Connect Side-By-Side For Three-Dimensional Perlers
If you’re happy with the designs you’ve created and you don’t feel like they’ll last long enough to bother snipping, you can connect the beads together side-by-side. This is a great method for creating longer-lasting perlers. Place two beads side-by-side and press them flush together. Then, stick a pin between them. You can use a pencil or another cylindrical tool for this. This will make a great two-dimensional design, and if you keep going and sticking pins between the beads and next to each other, you can make a three-dimensional perler. This method will make a stronger, stronger hold perler, and will make them last longer. However, it’s a more time-consuming method.

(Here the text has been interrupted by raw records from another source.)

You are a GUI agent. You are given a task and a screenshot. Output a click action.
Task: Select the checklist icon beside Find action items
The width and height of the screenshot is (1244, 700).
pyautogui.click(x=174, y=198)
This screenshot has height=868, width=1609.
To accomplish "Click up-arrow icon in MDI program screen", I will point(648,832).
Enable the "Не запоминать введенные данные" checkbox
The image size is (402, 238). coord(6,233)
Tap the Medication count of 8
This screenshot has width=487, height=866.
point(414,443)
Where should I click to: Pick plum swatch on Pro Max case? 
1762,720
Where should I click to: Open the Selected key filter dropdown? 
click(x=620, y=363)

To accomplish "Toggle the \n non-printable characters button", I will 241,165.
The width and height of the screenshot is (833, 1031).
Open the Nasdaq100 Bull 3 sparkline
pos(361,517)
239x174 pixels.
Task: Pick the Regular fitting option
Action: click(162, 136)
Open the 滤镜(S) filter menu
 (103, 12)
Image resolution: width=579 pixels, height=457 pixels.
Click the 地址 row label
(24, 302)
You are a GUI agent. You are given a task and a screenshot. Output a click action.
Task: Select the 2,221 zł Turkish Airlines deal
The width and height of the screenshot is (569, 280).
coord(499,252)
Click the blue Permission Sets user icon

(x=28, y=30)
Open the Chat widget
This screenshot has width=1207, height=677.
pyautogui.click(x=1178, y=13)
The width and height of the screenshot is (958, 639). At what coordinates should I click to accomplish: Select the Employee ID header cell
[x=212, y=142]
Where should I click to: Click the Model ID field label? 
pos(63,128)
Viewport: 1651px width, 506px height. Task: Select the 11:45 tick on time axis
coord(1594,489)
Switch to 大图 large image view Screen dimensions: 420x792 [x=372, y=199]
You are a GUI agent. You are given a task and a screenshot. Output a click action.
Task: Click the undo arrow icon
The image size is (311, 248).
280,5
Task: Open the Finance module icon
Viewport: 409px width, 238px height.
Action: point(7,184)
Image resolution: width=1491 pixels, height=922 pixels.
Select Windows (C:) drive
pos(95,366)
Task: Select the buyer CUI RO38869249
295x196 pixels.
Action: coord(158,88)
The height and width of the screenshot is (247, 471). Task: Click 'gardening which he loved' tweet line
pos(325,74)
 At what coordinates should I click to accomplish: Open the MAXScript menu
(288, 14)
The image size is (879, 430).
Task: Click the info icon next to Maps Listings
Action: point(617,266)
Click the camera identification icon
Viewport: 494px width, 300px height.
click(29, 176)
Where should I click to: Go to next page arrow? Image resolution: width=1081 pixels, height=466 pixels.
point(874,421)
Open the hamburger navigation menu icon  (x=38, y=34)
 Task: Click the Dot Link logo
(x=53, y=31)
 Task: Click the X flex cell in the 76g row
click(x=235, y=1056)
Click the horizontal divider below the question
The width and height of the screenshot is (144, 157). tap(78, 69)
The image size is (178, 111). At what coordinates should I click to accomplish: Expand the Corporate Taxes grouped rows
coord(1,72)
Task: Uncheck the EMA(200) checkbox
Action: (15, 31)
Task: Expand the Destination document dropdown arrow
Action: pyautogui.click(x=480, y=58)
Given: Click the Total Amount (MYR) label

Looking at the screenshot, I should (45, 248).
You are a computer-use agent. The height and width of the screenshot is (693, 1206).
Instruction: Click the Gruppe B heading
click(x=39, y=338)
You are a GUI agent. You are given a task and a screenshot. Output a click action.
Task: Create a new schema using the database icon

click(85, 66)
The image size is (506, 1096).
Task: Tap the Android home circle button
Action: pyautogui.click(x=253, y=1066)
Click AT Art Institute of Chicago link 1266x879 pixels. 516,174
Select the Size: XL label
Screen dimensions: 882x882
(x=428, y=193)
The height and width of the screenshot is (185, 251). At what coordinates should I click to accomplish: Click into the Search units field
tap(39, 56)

Your pegboard and peg bags are still great for crafting whatever you want, but using glue will make your perlers a lot stronger and last much longer than relying on cutting or pressing perlers together by hand. There are two different methods for connecting perlers, and both of them will create strong, long-lasting results. Keep in mind that you can also connect beads side-by-side, but it’s a more time-consuming process that will make for a stronger perler, but it won’t last as long.